(Collected data entries)
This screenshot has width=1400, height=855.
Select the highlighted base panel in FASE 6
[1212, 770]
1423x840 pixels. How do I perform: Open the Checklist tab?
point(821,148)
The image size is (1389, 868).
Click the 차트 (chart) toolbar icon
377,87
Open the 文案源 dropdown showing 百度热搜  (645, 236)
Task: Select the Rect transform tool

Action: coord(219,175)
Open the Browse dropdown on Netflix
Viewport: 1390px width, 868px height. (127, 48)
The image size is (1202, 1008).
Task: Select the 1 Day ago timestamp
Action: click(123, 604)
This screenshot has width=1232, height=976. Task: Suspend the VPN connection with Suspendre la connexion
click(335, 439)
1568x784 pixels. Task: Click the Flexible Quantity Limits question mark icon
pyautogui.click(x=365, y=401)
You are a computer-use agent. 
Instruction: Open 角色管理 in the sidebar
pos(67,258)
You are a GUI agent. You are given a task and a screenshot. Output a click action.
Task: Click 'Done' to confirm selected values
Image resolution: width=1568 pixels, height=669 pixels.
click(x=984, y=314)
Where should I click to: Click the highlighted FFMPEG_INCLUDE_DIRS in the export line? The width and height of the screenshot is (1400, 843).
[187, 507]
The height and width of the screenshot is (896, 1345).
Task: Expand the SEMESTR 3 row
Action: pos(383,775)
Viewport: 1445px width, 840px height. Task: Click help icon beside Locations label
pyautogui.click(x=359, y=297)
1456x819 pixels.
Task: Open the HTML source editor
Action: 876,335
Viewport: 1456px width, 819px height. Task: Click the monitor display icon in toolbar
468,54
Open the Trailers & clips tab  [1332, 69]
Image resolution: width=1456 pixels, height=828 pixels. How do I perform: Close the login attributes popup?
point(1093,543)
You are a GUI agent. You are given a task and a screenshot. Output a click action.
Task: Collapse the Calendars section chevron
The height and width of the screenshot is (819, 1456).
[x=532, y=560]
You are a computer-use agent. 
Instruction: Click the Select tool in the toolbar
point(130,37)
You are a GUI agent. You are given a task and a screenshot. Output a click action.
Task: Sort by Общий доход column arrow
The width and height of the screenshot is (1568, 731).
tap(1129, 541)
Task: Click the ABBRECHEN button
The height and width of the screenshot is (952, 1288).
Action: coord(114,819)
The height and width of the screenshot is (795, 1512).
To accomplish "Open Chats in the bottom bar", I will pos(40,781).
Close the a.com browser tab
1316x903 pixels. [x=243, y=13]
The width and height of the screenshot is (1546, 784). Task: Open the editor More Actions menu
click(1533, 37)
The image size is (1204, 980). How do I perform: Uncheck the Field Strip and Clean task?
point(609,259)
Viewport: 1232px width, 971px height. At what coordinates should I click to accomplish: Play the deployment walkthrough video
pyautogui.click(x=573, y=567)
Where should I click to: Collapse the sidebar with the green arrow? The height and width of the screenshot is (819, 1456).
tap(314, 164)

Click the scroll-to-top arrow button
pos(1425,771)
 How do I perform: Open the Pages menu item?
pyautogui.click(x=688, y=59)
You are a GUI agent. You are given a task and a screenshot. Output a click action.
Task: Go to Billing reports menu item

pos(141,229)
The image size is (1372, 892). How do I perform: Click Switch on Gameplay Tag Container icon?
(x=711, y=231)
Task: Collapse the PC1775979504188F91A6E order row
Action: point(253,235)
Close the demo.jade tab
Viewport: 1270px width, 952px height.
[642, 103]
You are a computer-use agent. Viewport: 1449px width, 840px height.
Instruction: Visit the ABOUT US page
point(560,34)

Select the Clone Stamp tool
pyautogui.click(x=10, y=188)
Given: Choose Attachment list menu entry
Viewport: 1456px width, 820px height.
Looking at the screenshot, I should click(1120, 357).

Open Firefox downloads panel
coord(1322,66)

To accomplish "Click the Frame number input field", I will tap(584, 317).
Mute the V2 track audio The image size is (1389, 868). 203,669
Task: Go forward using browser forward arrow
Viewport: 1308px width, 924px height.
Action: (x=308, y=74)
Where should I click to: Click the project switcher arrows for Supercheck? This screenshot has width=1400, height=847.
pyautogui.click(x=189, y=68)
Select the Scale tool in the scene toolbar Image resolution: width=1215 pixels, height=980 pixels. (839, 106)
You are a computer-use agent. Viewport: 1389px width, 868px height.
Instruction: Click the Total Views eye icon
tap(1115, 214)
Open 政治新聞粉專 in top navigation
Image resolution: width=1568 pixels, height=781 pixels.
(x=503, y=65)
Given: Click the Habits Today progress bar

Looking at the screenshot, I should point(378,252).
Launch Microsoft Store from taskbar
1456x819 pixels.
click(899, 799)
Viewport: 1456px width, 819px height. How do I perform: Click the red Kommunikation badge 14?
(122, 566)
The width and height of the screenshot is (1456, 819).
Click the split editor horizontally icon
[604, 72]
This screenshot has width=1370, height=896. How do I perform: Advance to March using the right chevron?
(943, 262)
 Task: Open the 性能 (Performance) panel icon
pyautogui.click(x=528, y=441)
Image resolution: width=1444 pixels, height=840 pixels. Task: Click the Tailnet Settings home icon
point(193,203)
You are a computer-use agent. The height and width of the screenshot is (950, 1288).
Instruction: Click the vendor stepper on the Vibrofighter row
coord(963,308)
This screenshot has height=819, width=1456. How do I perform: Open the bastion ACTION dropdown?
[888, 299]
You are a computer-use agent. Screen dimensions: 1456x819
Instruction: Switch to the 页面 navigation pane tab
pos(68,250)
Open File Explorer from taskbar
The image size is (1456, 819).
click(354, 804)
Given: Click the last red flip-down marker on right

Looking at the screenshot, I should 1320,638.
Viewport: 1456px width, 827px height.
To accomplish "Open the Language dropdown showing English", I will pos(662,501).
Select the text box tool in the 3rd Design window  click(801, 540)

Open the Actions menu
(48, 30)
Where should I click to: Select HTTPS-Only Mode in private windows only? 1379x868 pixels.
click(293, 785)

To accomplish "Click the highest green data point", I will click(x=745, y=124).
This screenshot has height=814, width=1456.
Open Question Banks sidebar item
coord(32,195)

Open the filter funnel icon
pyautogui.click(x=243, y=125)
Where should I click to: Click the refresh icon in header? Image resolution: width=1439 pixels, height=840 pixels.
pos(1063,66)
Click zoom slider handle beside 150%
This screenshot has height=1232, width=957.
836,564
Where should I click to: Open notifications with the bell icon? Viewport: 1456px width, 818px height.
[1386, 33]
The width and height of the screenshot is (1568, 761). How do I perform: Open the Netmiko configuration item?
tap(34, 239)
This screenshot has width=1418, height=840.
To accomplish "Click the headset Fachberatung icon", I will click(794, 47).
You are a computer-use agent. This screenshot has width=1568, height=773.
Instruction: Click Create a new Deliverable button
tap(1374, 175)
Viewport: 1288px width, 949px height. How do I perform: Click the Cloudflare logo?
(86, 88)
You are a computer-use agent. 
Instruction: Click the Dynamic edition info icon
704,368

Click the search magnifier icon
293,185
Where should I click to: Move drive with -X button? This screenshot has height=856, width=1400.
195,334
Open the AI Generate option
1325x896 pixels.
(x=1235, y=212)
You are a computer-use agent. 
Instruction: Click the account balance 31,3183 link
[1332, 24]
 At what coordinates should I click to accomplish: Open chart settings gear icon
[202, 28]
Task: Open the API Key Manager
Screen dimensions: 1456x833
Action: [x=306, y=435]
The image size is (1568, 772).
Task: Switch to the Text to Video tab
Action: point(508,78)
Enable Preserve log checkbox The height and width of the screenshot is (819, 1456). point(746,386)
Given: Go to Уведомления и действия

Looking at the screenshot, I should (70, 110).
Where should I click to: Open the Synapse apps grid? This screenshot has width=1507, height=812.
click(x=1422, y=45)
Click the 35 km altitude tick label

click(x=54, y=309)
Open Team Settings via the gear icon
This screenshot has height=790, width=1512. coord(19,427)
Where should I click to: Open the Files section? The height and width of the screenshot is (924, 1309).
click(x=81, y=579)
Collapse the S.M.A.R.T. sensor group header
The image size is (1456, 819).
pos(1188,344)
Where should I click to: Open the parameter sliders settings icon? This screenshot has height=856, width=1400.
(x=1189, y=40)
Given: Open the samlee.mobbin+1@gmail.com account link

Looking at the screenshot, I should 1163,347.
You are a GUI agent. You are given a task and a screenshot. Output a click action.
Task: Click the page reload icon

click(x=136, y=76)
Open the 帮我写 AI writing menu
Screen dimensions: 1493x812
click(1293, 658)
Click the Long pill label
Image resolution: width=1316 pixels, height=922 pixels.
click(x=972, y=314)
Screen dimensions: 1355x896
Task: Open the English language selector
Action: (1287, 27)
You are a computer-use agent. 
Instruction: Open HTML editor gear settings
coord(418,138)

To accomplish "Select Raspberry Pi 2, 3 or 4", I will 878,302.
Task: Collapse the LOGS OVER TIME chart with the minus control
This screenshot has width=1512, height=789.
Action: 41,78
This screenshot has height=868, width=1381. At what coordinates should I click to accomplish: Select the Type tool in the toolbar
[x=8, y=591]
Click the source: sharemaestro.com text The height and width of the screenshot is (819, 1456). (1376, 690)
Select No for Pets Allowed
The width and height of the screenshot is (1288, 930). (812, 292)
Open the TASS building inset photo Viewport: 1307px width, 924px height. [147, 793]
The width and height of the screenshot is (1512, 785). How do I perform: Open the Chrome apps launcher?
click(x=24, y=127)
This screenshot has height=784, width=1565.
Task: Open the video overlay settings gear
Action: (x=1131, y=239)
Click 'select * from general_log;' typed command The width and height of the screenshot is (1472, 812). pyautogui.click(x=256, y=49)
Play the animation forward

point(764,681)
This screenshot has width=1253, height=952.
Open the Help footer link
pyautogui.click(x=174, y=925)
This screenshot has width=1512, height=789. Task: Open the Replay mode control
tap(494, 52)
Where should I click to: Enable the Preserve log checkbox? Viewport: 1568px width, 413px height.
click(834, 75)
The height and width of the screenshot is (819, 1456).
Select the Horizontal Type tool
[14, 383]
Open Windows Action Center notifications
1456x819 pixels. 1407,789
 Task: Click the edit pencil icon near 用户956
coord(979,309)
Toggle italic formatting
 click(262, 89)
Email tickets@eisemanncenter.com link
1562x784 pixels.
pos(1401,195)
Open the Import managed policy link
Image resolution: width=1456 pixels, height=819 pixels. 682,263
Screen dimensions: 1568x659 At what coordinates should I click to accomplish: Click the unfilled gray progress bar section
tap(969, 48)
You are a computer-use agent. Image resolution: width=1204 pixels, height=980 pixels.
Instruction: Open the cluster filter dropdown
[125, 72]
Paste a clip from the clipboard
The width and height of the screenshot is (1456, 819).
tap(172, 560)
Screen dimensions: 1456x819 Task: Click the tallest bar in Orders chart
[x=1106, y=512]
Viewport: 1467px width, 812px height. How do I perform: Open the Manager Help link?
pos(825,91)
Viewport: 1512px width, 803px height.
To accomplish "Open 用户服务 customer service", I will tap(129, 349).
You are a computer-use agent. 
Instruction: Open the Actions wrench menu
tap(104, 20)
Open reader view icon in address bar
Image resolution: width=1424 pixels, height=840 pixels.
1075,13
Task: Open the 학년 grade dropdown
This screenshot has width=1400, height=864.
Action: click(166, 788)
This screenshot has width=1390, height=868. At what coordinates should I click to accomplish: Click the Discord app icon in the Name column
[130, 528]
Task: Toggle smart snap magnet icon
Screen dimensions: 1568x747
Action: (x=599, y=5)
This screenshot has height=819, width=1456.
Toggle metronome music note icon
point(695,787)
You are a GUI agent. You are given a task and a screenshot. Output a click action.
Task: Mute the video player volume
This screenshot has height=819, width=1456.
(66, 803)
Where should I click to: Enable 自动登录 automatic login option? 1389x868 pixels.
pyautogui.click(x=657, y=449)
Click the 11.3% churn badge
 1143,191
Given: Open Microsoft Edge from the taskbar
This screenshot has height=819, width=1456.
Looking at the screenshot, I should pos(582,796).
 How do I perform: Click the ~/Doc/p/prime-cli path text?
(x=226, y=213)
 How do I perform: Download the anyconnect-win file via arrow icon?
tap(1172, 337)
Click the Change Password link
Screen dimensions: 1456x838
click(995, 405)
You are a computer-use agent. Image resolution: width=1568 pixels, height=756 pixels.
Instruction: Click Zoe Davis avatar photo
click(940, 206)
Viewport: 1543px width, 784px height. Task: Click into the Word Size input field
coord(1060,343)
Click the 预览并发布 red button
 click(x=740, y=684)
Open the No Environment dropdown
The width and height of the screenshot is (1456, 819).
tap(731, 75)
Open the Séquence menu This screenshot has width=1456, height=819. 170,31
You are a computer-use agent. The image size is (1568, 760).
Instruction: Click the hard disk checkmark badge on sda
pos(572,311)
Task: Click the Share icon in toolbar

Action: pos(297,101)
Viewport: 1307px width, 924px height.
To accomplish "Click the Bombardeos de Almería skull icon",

## What to work on
Go to the line with "Instruction: Visit the ABOUT US page" in the entries above and repeat every line from there through the line with "Mute the V2", exactly and with no other text.

## Expected answer
Instruction: Visit the ABOUT US page
point(560,34)

Select the Clone Stamp tool
pyautogui.click(x=10, y=188)
Given: Choose Attachment list menu entry
Viewport: 1456px width, 820px height.
Looking at the screenshot, I should click(1120, 357).

Open Firefox downloads panel
coord(1322,66)

To accomplish "Click the Frame number input field", I will tap(584, 317).
Mute the V2 track audio The image size is (1389, 868). 203,669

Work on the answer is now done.